Cause of data loss: Bug
In October 2018, the world learned that Google+ had a bug for six days that enabled outside app developers to see data such as users’ occupations, email addresses and names. Even if a user’s profile was marked “private,” developers still had access to their information. The viewable data was for up to 500,000 profiles and did not include passwords or financial data. Still, the breach was so egregious that it led Google to accelerate plans to shut down Google+.
What really hurt Google is that the company learned of the data issues in March 2018 and kept mum. It could have been a moment for Google to shine. After all, it was the company’s own reviews that uncovered the bug. With transparency and an explanation of how it regularly runs multiple security audits, Google could have heightened customers’ trust in the company. Instead, the opposite happened.

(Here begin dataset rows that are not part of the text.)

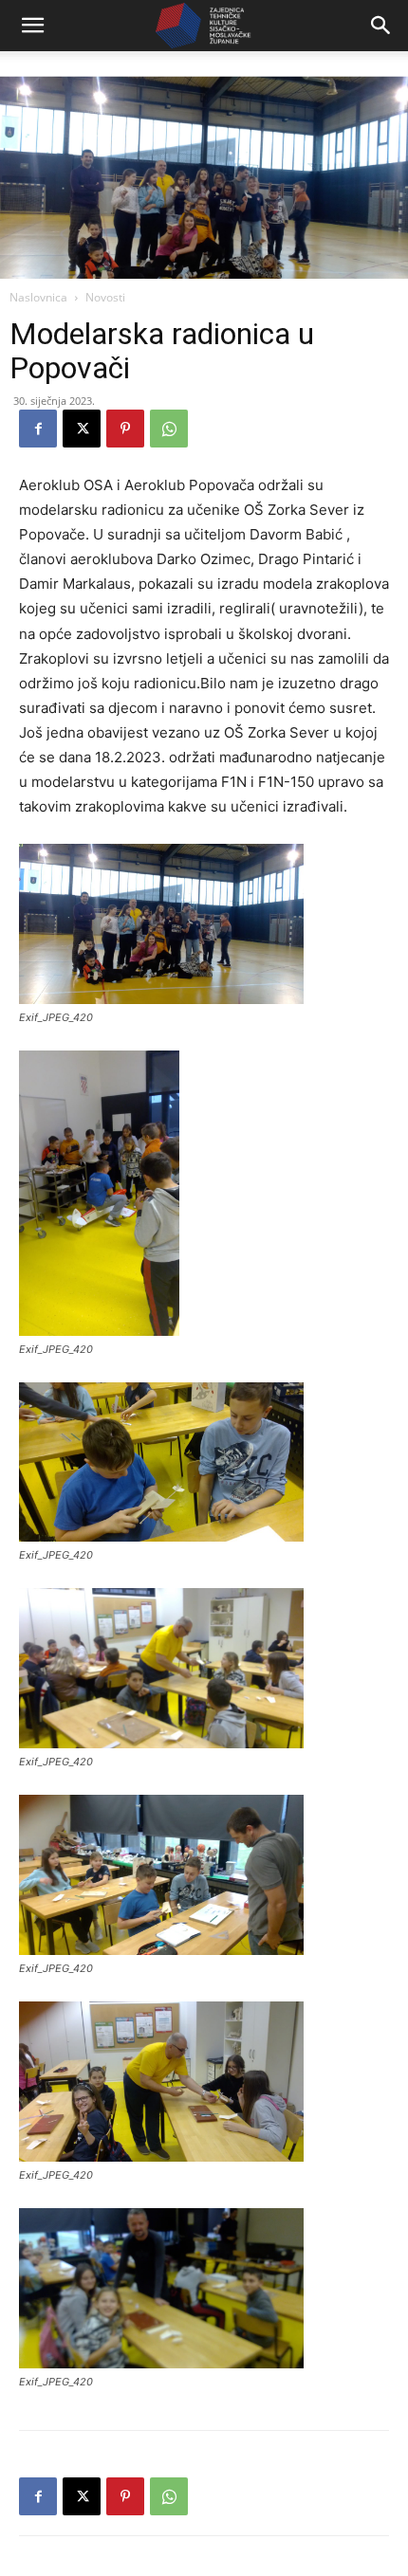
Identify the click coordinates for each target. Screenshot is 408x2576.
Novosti (105, 297)
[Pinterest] (125, 429)
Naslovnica (38, 297)
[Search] (381, 25)
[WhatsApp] (169, 429)
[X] (82, 429)
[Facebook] (38, 429)
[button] (32, 25)
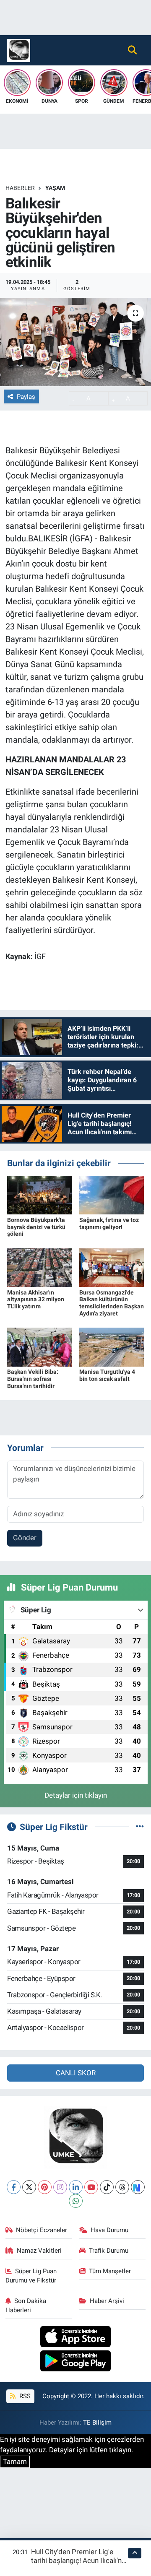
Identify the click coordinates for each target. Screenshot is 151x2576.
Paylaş (26, 396)
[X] (29, 2187)
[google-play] (76, 2362)
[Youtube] (91, 2187)
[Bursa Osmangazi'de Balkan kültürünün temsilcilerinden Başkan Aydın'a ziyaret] (111, 1267)
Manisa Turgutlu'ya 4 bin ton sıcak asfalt (107, 1375)
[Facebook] (14, 2187)
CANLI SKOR (76, 2073)
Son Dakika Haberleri (26, 2305)
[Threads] (122, 2187)
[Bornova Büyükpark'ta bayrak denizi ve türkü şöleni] (39, 1195)
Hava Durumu (109, 2230)
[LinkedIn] (76, 2187)
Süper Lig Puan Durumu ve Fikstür (31, 2275)
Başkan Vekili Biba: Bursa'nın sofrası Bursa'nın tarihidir (32, 1378)
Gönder (24, 1538)
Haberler (20, 188)
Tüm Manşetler (110, 2271)
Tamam (15, 2461)
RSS (24, 2396)
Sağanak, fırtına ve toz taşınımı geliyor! (109, 1223)
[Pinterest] (45, 2187)
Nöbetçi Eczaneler (41, 2230)
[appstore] (76, 2338)
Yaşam (55, 188)
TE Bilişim (97, 2422)
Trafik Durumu (108, 2250)
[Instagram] (60, 2187)
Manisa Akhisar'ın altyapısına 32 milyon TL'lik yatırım (35, 1299)
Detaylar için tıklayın (75, 1795)
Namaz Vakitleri (39, 2250)
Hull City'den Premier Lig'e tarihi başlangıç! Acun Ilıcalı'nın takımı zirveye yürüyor (79, 2560)
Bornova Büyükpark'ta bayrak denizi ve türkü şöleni (36, 1227)
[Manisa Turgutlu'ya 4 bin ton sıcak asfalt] (111, 1346)
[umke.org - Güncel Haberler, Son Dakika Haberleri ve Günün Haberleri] (18, 49)
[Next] (138, 2187)
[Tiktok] (107, 2187)
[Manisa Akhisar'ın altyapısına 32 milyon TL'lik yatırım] (39, 1267)
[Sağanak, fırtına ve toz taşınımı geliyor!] (111, 1195)
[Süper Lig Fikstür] (140, 1826)
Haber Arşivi (107, 2301)
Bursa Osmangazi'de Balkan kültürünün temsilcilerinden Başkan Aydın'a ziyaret (111, 1303)
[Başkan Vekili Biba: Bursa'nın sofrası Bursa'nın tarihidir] (39, 1346)
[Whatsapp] (76, 2201)
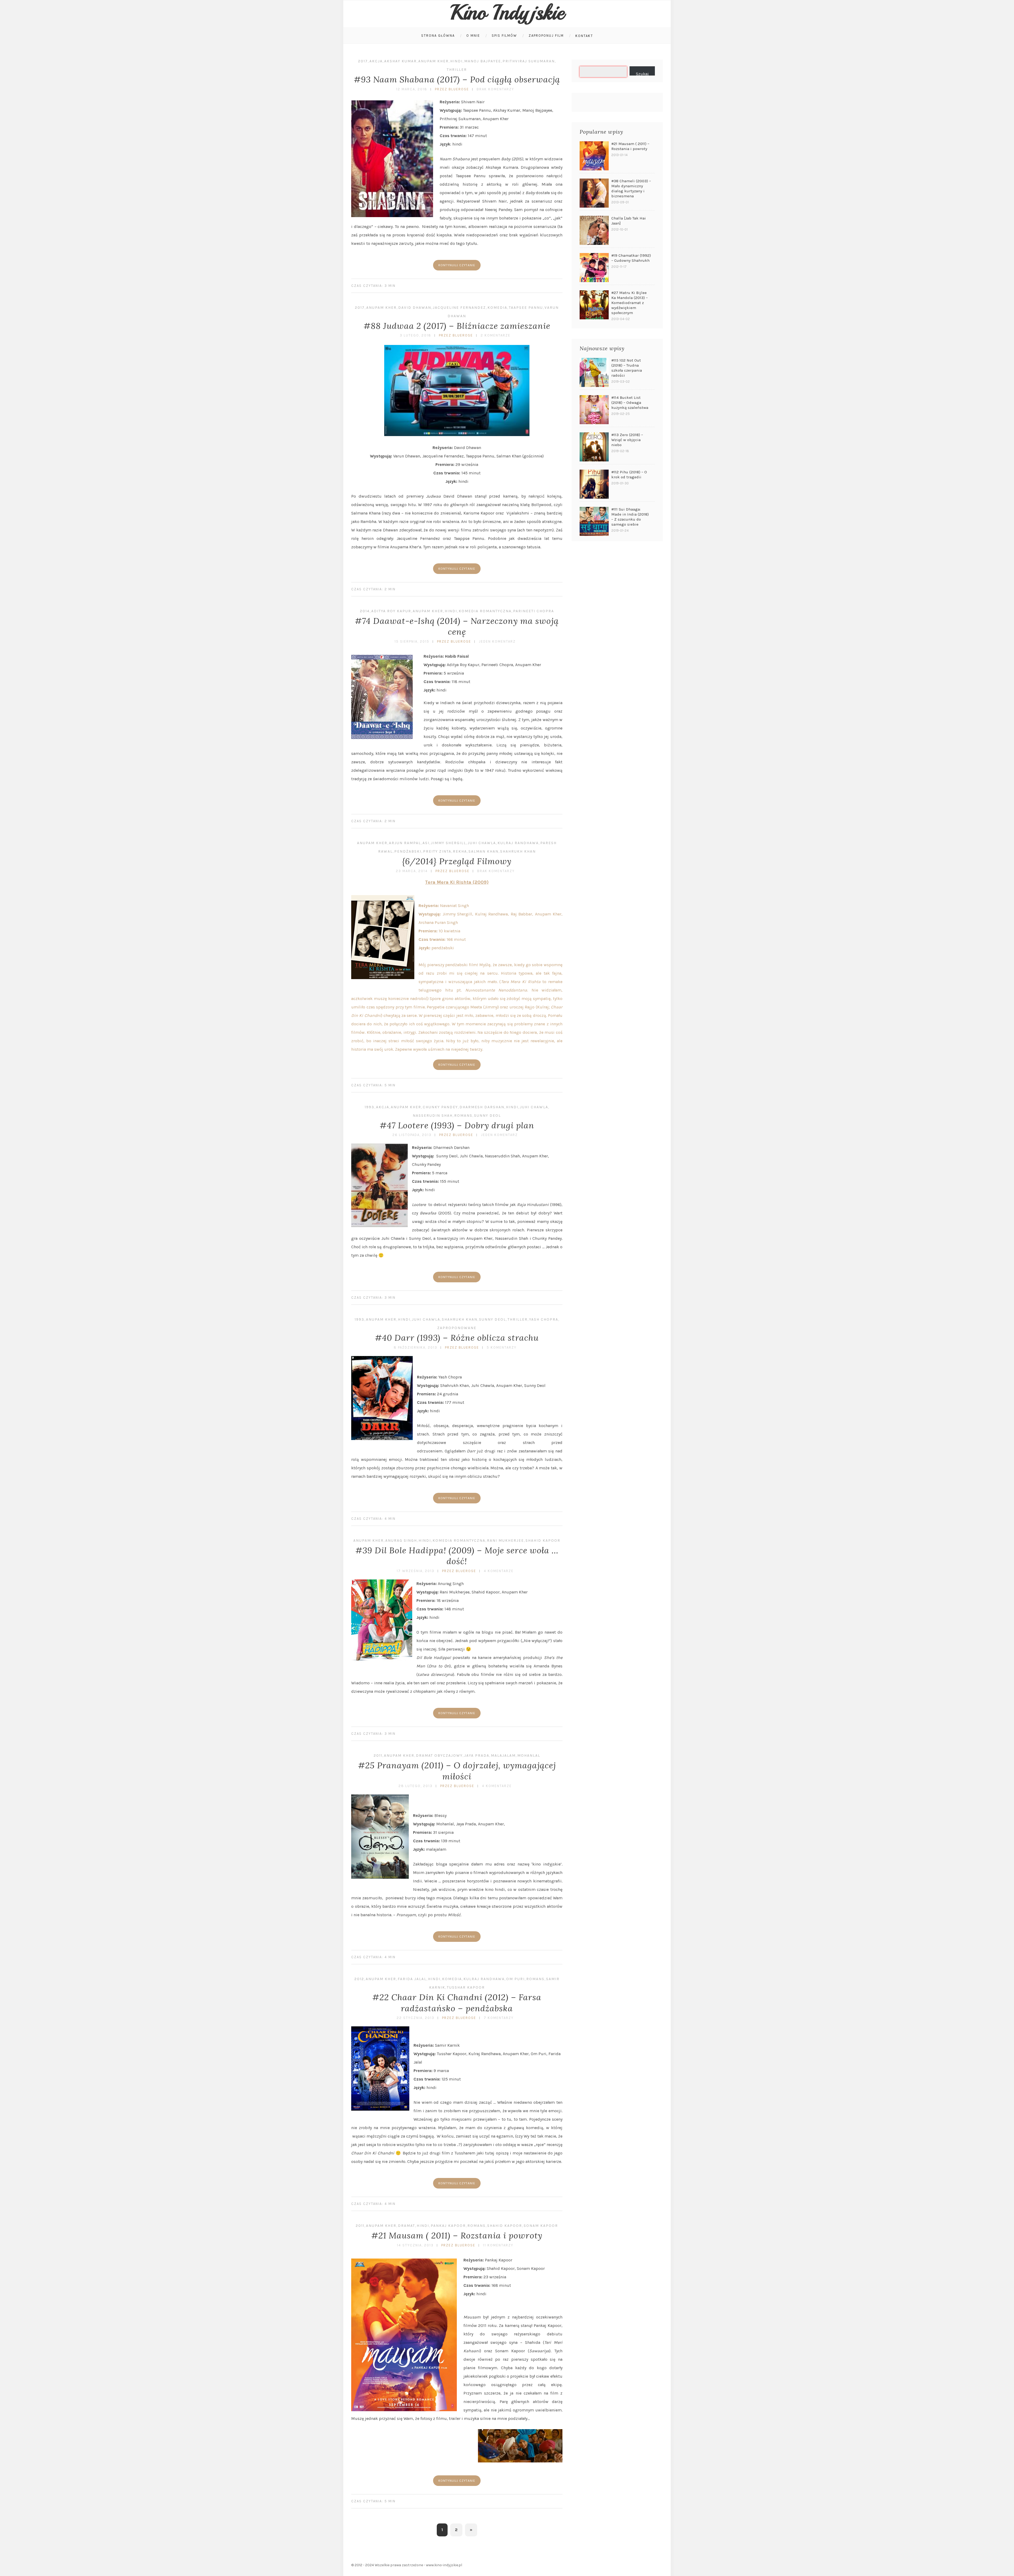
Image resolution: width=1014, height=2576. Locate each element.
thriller (457, 69)
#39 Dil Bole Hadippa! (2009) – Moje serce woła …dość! (456, 1556)
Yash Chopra (543, 1319)
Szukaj (642, 73)
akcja (376, 61)
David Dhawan (414, 307)
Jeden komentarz (497, 641)
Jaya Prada (476, 1755)
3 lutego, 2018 (415, 335)
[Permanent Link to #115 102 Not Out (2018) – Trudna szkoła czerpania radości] (594, 372)
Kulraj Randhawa (518, 843)
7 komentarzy (499, 2018)
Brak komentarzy (495, 89)
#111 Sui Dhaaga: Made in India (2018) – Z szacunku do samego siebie (630, 517)
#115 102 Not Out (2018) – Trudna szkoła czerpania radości (626, 368)
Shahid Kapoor (542, 1540)
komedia (497, 307)
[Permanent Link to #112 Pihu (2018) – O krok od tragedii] (594, 484)
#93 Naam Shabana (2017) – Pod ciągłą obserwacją (457, 79)
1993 (369, 1107)
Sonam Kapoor (541, 2225)
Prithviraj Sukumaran (529, 61)
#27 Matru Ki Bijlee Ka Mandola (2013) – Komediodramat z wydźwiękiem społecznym (629, 302)
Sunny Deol (487, 1115)
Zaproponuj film (546, 36)
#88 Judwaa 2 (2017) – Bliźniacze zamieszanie (457, 325)
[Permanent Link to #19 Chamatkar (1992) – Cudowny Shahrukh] (594, 267)
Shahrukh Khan (518, 851)
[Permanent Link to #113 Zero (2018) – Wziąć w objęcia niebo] (594, 446)
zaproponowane (456, 1328)
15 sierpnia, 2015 (412, 641)
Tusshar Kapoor (466, 1987)
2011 (378, 1755)
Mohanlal (528, 1755)
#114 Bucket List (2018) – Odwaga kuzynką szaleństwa (629, 402)
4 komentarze (499, 1571)
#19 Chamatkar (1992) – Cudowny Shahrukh (631, 258)
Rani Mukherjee (505, 1540)
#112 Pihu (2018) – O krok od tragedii (629, 474)
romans (463, 1115)
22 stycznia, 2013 (415, 2018)
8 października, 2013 (415, 1347)
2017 (363, 61)
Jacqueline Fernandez (459, 307)
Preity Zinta (437, 851)
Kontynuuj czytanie (456, 265)
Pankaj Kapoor (448, 2225)
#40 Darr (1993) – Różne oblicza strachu (457, 1337)
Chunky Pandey (440, 1107)
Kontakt (584, 36)
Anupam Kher (433, 61)
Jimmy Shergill (448, 843)
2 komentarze (495, 335)
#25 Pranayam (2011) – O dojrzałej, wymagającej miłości (457, 1771)
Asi (425, 843)
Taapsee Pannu (526, 307)
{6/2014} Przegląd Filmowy (456, 861)
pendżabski (407, 851)
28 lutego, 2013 (415, 1786)
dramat (406, 2225)
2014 (365, 611)
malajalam (503, 1755)
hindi (456, 61)
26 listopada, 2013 (411, 1135)
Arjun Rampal (405, 843)
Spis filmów (504, 36)
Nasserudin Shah (433, 1115)
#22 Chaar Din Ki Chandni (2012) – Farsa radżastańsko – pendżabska (456, 2003)
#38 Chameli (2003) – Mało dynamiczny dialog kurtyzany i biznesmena (631, 188)
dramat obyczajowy (439, 1755)
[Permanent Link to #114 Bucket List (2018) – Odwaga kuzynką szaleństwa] (594, 409)
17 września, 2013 (415, 1571)
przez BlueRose (452, 89)
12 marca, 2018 (411, 89)
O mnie (473, 36)
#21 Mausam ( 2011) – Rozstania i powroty (456, 2235)
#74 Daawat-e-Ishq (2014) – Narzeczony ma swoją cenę (457, 626)
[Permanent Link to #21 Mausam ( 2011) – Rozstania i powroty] (594, 155)
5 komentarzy (502, 1347)
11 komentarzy (498, 2245)
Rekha (460, 851)
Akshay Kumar (400, 61)
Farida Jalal (412, 1979)
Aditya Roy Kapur (391, 611)
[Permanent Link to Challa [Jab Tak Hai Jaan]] (594, 230)
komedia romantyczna (485, 611)
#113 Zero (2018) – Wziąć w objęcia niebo (627, 439)
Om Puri (515, 1979)
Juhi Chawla (482, 843)
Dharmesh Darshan (481, 1107)
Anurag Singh (401, 1540)
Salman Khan (483, 851)
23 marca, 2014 (412, 871)
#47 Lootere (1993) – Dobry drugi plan (457, 1125)
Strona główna (438, 36)
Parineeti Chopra (533, 611)
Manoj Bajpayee (482, 61)
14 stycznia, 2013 (415, 2245)
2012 (359, 1979)
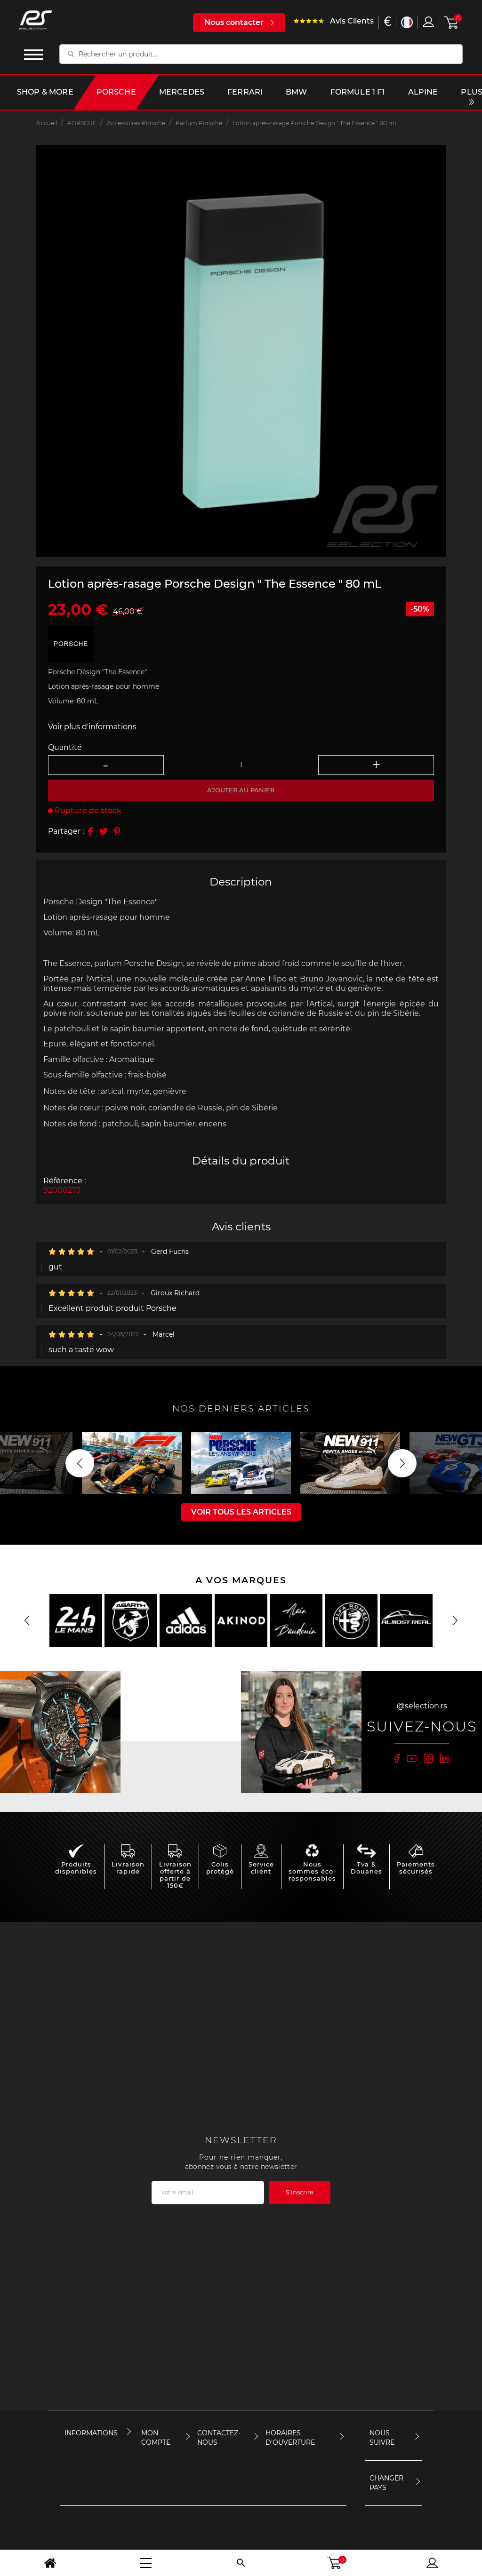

Cause of data loss: Firmware updates
Sony’s story is interesting because, technically, any data loss was not of the company’s data. What happened: An October 2018 bug in firmware updates for the a7 III and a7R III cameras led to the possibility that photographers would permanently lose their new photos if they were using an SD card that had already seen multiple uses. Sony took the firmware update down in December 2018 and released a replacement update. It certainly would have been bad PR for the company if its camera users lost their photos.
The story didn’t end so well for Microsoft. One of its Windows 10 updates wiped out extensive stores of users’ files and other data, and Microsoft had been warned repeatedly that this could happen.
Data loss and your business
Whether your business has 100 clients/customers or 1,000, it’s important to protect your data as zealously as possible. The same goes for your employee data and private company information–they shouldn’t get out. Many types of data loss don’t make the headlines, but they can be lethal for a small business. Watch out for:
- Viruses, malware and phishing
- Human error such as accidental data deletion
- Liquid spills
- Power outages
- Hard drive damage
- Laptop theft
- Software corruption
- Natural disasters
- Insufficient testing of updates before they are rolled out
One of the most effective ways to mitigate the effect of data loss is to keep your data backups in a separate location. If your data is stolen or corrupted, you still have access to that backup data and know what exactly has been lost.